The next several years saw the outbreak of the French Wars of Religion, civil wars between the Huguenots and Catholics; in 1567, Le Testu sided with the Protestant Huguenots, conducting privateering raids for two years before his capture by the Catholics. He would remain imprisoned for over four years until he was released by order of King Charles IX, due to public interest on his behalf.

===Raid on Nombre de Dios and death===

On March 23, 1573, Le Testu unexpectedly encountered Sir Francis Drake near "Cabo de Cativas", near Cativá, Panama. Le Testu was in command of the 80-ton warship Havre (or the New Haven) with a crew of seventy; although it is unknown what Le Testu's mission was, he may have been there at the behest of an Italian sponsor. He reportedly presented to Drake a scimitar, formerly belonging to the condottiero Piero Strozzi, as a gift on behalf of Coligny. It was during this meeting, having brought news of the St. Bartholomew's Day massacre, that he offered to join Drake in a final raid against a Spanish mule train en route to Nombre de Dios before leaving the area.

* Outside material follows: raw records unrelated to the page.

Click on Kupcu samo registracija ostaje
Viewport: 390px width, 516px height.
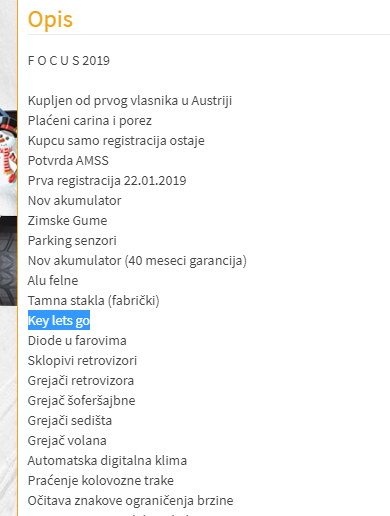click(116, 141)
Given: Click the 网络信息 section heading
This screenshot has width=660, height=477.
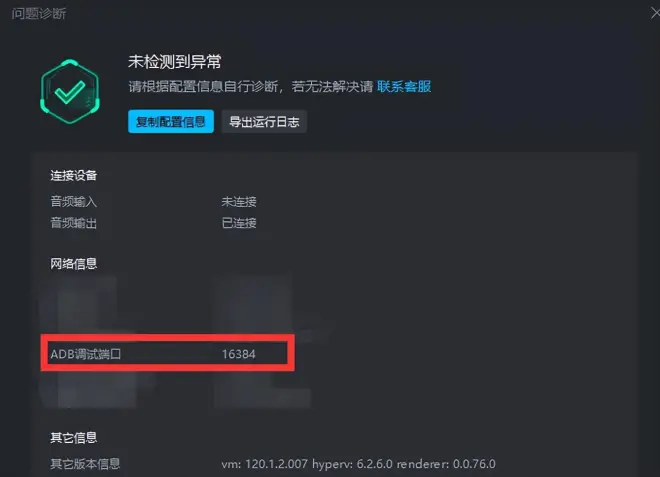Looking at the screenshot, I should [74, 264].
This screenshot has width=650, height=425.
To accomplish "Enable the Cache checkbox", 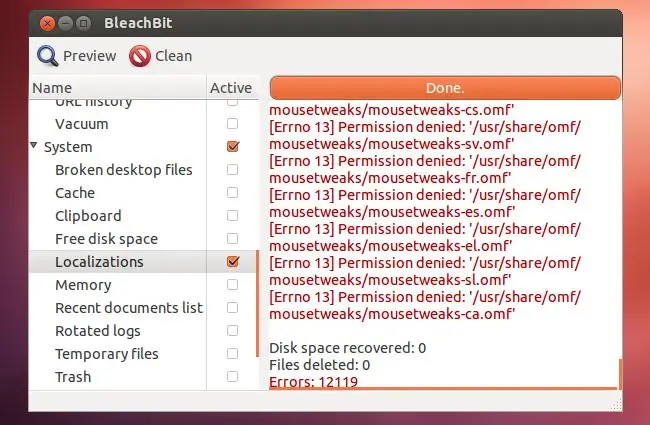I will (x=233, y=193).
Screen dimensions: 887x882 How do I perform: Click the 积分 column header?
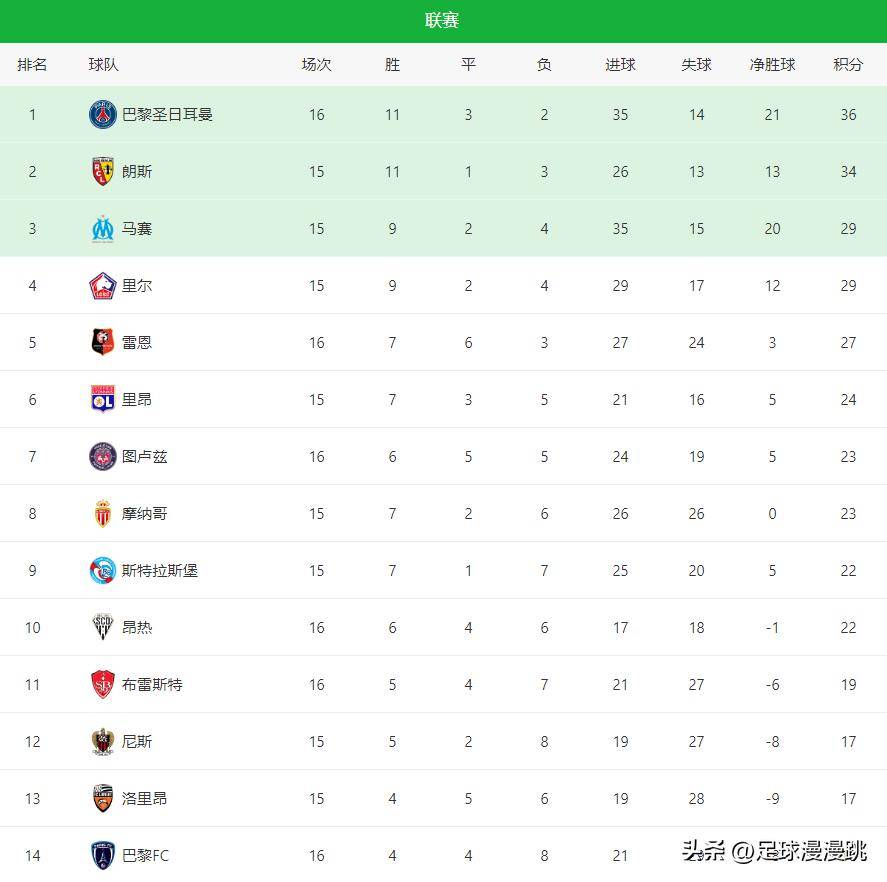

He and Drake sailed their combined fleet to the "Francisco River" (probably Rio Cuango, near Cuango, Panama). Le Testu and Drake landed with their men just east of Nombre de Dios. Le Testu had 70 men under his command while Drake himself led 31 men including his Cimarron allies. As their ships sailed off, with orders to return for them in four days, the party headed inland to a spot two leagues south of the city, arriving on April 29, where they awaited the Spanish mule train. It was soon after their arrival that the party heard bells in the distance signaling the arrival of the caravan. Cimarrons scouts also warned of their approach reporting the size of the caravan consisting of almost 200 mules each carrying up to three hundred pounds of treasure. Drake had chosen the spot for the ambush, believing the Spaniards to be at their most vulnerable as they were nearing their destination after traveling through miles of jungle, to take the mule train off guard in a surprise attack. They drove off the Spanish guards, although at a cost of several Cimarron and Frenchmen.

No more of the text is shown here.